▸ **Task statement**
Can you repeat, word for word, the stretch of the DVD recording thread below from "Since this thread" through "(Jun 11, 2006)"?

▸ **Page text**
# Record onto DVD Recorder



## chucksvstar (Jun 17, 2006)

Hello everyone,Is there a way I can select more than one of my saved programs and record them onto DVD back to back,instead of recording them one at a time?


----------



## ChuckA (Feb 7, 2006)

Not to my knowledge. You playback DVR recordings one at a time. Unless you have two DVRs one connected to TV1 and one connected to TV2 outputs. Then you could record one per output.


----------



## airpolgas (Aug 13, 2002)

Nope, sorry. This has been a long standing wish, especially by parents who want to make a playlist of their kid's 30 minute shows.


----------



## rdopso (Jan 26, 2004)

I have my 622 connected to my PC (I have an inexpensive Hauppauge TV tuner card in the PC) via a coax cable from the TV2 port on the 622. Using Windows XP Media Center software I can easily view and record live or pre-recorded TV from the 622 on the PC, and can just as easily burn the SAT TV programs I download to my PC onto DVDs directly from Windows Media Center. Good TV cards such as those by Hauppauge can be picked up for under $100. This setup works best and is easiest to set up with the "Windows XP Media Center - 2005" operating system, but can likely be implemented with any XP OS that has the Windows Media Center software. You will also likely need a good Graphics Card and a fair amount of RAM in the PC.


----------



## HarryS (Mar 6, 2005)

I wish too!


----------



## Mojito05 (Dec 8, 2006)

Since this thread is from June and I couldn't find any new info, thought I'd bring it back up. So, does anyone know if the playlist idea is being considered by Dish at all?


----------



## mraroid (Jun 11, 2006)

rdopso said:


> I have my 622 connected to my PC (I have an inexpensive Hauppauge TV tuner card in the PC) via a coax cable from the TV2 port on the 622. Using Windows XP Media Center software I can easily view and record live or pre-recorded TV from the 622 on the PC, and can just as easily burn the SAT TV programs I download to my PC onto DVDs directly from Windows Media Center. Good TV cards such as those by Hauppauge can be picked up for under $100. This setup works best and is easiest to set up with the "Windows XP Media Center - 2005" operating system, but can likely be implemented with any XP OS that has the Windows Media Center software. You will also likely need a good Graphics Card and a fair amount of RAM in the PC.


Now, if only I could do the above, but for HD content.....

mraroid


----------



## Jim5506 (Jun 7, 2004)

▸ **Data segment**
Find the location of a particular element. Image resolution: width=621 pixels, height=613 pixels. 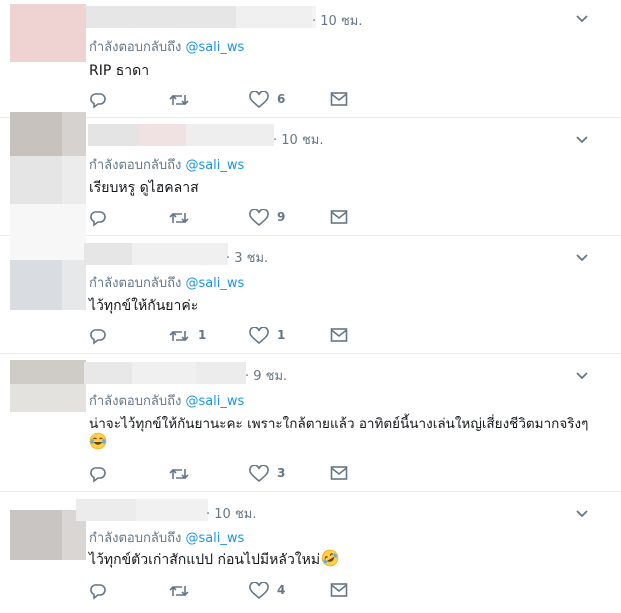

retweet-button: 1 is located at coordinates (199, 336).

▸ **Solution for this task**
Since this thread is from June and I couldn't find any new info, thought I'd bring it back up. So, does anyone know if the playlist idea is being considered by Dish at all?


----------



## mraroid (Jun 11, 2006)